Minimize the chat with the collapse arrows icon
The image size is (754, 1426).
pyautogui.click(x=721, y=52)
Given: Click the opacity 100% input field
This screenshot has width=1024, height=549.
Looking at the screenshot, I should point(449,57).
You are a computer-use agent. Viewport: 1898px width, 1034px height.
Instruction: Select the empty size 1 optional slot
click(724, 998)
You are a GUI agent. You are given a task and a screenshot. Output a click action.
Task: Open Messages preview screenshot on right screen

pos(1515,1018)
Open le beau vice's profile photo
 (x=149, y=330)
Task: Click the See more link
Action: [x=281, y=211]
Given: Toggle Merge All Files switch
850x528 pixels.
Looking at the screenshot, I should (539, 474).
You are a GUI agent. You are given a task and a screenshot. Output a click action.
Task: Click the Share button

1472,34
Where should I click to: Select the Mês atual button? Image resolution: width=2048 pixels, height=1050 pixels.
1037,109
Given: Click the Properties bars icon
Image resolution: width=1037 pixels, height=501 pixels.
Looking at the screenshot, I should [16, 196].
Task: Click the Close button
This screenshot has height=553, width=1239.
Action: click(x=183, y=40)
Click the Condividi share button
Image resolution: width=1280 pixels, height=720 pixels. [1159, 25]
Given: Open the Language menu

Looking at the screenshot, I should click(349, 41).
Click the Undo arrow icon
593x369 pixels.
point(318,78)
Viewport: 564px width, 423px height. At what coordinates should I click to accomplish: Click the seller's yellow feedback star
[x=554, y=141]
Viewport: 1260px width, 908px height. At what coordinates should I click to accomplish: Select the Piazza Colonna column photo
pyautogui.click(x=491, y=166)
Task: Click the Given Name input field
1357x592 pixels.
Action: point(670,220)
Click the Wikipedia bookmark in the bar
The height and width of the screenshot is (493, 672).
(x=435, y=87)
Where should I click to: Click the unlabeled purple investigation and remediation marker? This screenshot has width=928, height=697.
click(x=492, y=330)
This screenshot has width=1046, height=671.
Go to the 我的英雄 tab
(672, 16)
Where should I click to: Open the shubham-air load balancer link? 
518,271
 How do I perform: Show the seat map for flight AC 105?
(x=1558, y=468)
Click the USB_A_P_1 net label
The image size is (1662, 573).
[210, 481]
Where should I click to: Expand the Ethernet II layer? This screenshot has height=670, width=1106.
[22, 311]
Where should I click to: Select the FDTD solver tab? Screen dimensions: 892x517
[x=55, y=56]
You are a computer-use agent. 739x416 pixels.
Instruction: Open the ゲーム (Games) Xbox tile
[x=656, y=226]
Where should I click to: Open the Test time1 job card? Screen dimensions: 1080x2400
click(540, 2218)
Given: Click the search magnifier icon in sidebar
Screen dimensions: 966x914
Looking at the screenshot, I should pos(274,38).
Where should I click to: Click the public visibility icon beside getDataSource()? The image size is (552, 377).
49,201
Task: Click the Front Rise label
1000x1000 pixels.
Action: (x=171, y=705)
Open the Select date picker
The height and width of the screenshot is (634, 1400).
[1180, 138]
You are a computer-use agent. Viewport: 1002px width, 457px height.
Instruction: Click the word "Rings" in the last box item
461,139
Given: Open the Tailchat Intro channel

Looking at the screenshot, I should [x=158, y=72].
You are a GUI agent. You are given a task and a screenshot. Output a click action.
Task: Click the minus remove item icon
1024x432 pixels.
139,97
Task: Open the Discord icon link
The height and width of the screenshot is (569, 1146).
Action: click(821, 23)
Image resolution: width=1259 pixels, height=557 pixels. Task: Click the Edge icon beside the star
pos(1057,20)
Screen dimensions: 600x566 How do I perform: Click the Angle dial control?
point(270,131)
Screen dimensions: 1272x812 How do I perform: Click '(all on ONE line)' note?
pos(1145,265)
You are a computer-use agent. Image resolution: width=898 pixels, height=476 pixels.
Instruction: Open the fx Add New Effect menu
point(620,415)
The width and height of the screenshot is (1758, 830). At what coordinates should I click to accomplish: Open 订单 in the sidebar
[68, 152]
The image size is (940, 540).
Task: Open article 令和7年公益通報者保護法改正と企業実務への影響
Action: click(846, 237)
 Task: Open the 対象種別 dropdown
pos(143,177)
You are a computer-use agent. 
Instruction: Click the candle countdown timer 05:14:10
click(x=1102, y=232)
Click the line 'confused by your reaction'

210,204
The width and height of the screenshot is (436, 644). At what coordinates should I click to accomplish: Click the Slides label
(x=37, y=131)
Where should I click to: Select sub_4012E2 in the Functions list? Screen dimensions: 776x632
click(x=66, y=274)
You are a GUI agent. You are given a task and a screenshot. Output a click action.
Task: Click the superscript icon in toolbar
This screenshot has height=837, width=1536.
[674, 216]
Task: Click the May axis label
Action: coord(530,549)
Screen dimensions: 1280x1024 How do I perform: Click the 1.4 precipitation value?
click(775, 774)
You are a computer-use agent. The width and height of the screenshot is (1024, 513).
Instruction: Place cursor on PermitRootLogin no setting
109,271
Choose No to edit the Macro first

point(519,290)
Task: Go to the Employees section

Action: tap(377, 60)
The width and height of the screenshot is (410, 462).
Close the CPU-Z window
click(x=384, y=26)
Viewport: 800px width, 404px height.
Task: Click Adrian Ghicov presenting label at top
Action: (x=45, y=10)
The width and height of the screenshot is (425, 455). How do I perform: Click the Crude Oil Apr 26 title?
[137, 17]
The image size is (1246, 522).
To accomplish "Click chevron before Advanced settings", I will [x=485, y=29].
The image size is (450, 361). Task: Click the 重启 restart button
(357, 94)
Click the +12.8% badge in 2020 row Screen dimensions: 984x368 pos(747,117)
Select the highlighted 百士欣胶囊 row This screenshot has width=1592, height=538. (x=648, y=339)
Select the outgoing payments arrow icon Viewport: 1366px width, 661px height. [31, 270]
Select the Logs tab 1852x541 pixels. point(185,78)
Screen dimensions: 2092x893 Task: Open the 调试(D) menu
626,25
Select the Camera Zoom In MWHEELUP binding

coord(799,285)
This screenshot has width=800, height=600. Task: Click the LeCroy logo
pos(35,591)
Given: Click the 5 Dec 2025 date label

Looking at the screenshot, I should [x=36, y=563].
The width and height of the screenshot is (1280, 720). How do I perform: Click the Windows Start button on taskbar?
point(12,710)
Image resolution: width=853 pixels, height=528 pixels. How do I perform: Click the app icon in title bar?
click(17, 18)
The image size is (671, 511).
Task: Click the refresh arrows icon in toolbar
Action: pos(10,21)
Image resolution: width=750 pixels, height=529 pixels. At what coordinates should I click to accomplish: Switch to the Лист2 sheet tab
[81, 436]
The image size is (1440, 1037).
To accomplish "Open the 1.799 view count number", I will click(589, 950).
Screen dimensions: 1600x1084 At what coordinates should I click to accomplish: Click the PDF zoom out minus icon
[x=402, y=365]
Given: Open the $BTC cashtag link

* TASK TO COMPLETE *
Copy every record above out again, word for word.

* YOUR SOLUTION *
Minimize the chat with the collapse arrows icon
The image size is (754, 1426).
pyautogui.click(x=721, y=52)
Given: Click the opacity 100% input field
This screenshot has width=1024, height=549.
Looking at the screenshot, I should point(449,57).
You are a computer-use agent. Viewport: 1898px width, 1034px height.
Instruction: Select the empty size 1 optional slot
click(724, 998)
You are a GUI agent. You are given a task and a screenshot. Output a click action.
Task: Open Messages preview screenshot on right screen

pos(1515,1018)
Open le beau vice's profile photo
 (x=149, y=330)
Task: Click the See more link
Action: [x=281, y=211]
Given: Toggle Merge All Files switch
850x528 pixels.
Looking at the screenshot, I should (539, 474).
You are a GUI agent. You are given a task and a screenshot. Output a click action.
Task: Click the Share button

1472,34
Where should I click to: Select the Mês atual button? Image resolution: width=2048 pixels, height=1050 pixels.
1037,109
Given: Click the Properties bars icon
Image resolution: width=1037 pixels, height=501 pixels.
Looking at the screenshot, I should [16, 196].
Task: Click the Close button
This screenshot has height=553, width=1239.
Action: click(x=183, y=40)
Click the Condividi share button
Image resolution: width=1280 pixels, height=720 pixels. [1159, 25]
Given: Open the Language menu

Looking at the screenshot, I should click(349, 41).
Click the Undo arrow icon
593x369 pixels.
point(318,78)
Viewport: 564px width, 423px height. At what coordinates should I click to accomplish: Click the seller's yellow feedback star
[x=554, y=141]
Viewport: 1260px width, 908px height. At what coordinates should I click to accomplish: Select the Piazza Colonna column photo
pyautogui.click(x=491, y=166)
Task: Click the Given Name input field
1357x592 pixels.
Action: point(670,220)
Click the Wikipedia bookmark in the bar
The height and width of the screenshot is (493, 672).
(x=435, y=87)
Where should I click to: Click the unlabeled purple investigation and remediation marker? This screenshot has width=928, height=697.
click(x=492, y=330)
This screenshot has width=1046, height=671.
Go to the 我的英雄 tab
(672, 16)
Where should I click to: Open the shubham-air load balancer link? 
518,271
 How do I perform: Show the seat map for flight AC 105?
(x=1558, y=468)
Click the USB_A_P_1 net label
The image size is (1662, 573).
[210, 481]
Where should I click to: Expand the Ethernet II layer? This screenshot has height=670, width=1106.
[22, 311]
Where should I click to: Select the FDTD solver tab? Screen dimensions: 892x517
[x=55, y=56]
You are a computer-use agent. 739x416 pixels.
Instruction: Open the ゲーム (Games) Xbox tile
[x=656, y=226]
Where should I click to: Open the Test time1 job card? Screen dimensions: 1080x2400
click(540, 2218)
Given: Click the search magnifier icon in sidebar
Screen dimensions: 966x914
Looking at the screenshot, I should pos(274,38).
Where should I click to: Click the public visibility icon beside getDataSource()? The image size is (552, 377).
49,201
Task: Click the Front Rise label
1000x1000 pixels.
Action: (x=171, y=705)
Open the Select date picker
The height and width of the screenshot is (634, 1400).
[1180, 138]
You are a computer-use agent. Viewport: 1002px width, 457px height.
Instruction: Click the word "Rings" in the last box item
461,139
Given: Open the Tailchat Intro channel

Looking at the screenshot, I should [x=158, y=72].
You are a GUI agent. You are given a task and a screenshot. Output a click action.
Task: Click the minus remove item icon
1024x432 pixels.
139,97
Task: Open the Discord icon link
The height and width of the screenshot is (569, 1146).
Action: click(821, 23)
Image resolution: width=1259 pixels, height=557 pixels. Task: Click the Edge icon beside the star
pos(1057,20)
Screen dimensions: 600x566 How do I perform: Click the Angle dial control?
point(270,131)
Screen dimensions: 1272x812 How do I perform: Click '(all on ONE line)' note?
pos(1145,265)
You are a computer-use agent. Image resolution: width=898 pixels, height=476 pixels.
Instruction: Open the fx Add New Effect menu
point(620,415)
The width and height of the screenshot is (1758, 830). At what coordinates should I click to accomplish: Open 订单 in the sidebar
[68, 152]
The image size is (940, 540).
Task: Open article 令和7年公益通報者保護法改正と企業実務への影響
Action: click(846, 237)
 Task: Open the 対象種別 dropdown
pos(143,177)
You are a computer-use agent. 
Instruction: Click the candle countdown timer 05:14:10
click(x=1102, y=232)
Click the line 'confused by your reaction'

210,204
The width and height of the screenshot is (436, 644). At what coordinates should I click to accomplish: Click the Slides label
(x=37, y=131)
Where should I click to: Select sub_4012E2 in the Functions list? Screen dimensions: 776x632
click(x=66, y=274)
You are a GUI agent. You are given a task and a screenshot. Output a click action.
Task: Click the superscript icon in toolbar
This screenshot has height=837, width=1536.
[674, 216]
Task: Click the May axis label
Action: coord(530,549)
Screen dimensions: 1280x1024 How do I perform: Click the 1.4 precipitation value?
click(775, 774)
You are a computer-use agent. The width and height of the screenshot is (1024, 513).
Instruction: Place cursor on PermitRootLogin no setting
109,271
Choose No to edit the Macro first

point(519,290)
Task: Go to the Employees section

Action: tap(377, 60)
The width and height of the screenshot is (410, 462).
Close the CPU-Z window
click(x=384, y=26)
Viewport: 800px width, 404px height.
Task: Click Adrian Ghicov presenting label at top
Action: (x=45, y=10)
The width and height of the screenshot is (425, 455). How do I perform: Click the Crude Oil Apr 26 title?
[137, 17]
The image size is (1246, 522).
To accomplish "Click chevron before Advanced settings", I will [x=485, y=29].
The image size is (450, 361). Task: Click the 重启 restart button
(357, 94)
Click the +12.8% badge in 2020 row Screen dimensions: 984x368 pos(747,117)
Select the highlighted 百士欣胶囊 row This screenshot has width=1592, height=538. (x=648, y=339)
Select the outgoing payments arrow icon Viewport: 1366px width, 661px height. [31, 270]
Select the Logs tab 1852x541 pixels. point(185,78)
Screen dimensions: 2092x893 Task: Open the 调试(D) menu
626,25
Select the Camera Zoom In MWHEELUP binding

coord(799,285)
This screenshot has width=800, height=600. Task: Click the LeCroy logo
pos(35,591)
Given: Click the 5 Dec 2025 date label

Looking at the screenshot, I should [x=36, y=563].
The width and height of the screenshot is (1280, 720). How do I perform: Click the Windows Start button on taskbar?
point(12,710)
Image resolution: width=853 pixels, height=528 pixels. How do I perform: Click the app icon in title bar?
click(17, 18)
The image size is (671, 511).
Task: Click the refresh arrows icon in toolbar
Action: pos(10,21)
Image resolution: width=750 pixels, height=529 pixels. At what coordinates should I click to accomplish: Switch to the Лист2 sheet tab
[81, 436]
The image size is (1440, 1037).
To accomplish "Open the 1.799 view count number", I will click(589, 950).
Screen dimensions: 1600x1084 At what coordinates should I click to accomplish: Click the PDF zoom out minus icon
[x=402, y=365]
Given: Open the $BTC cashtag link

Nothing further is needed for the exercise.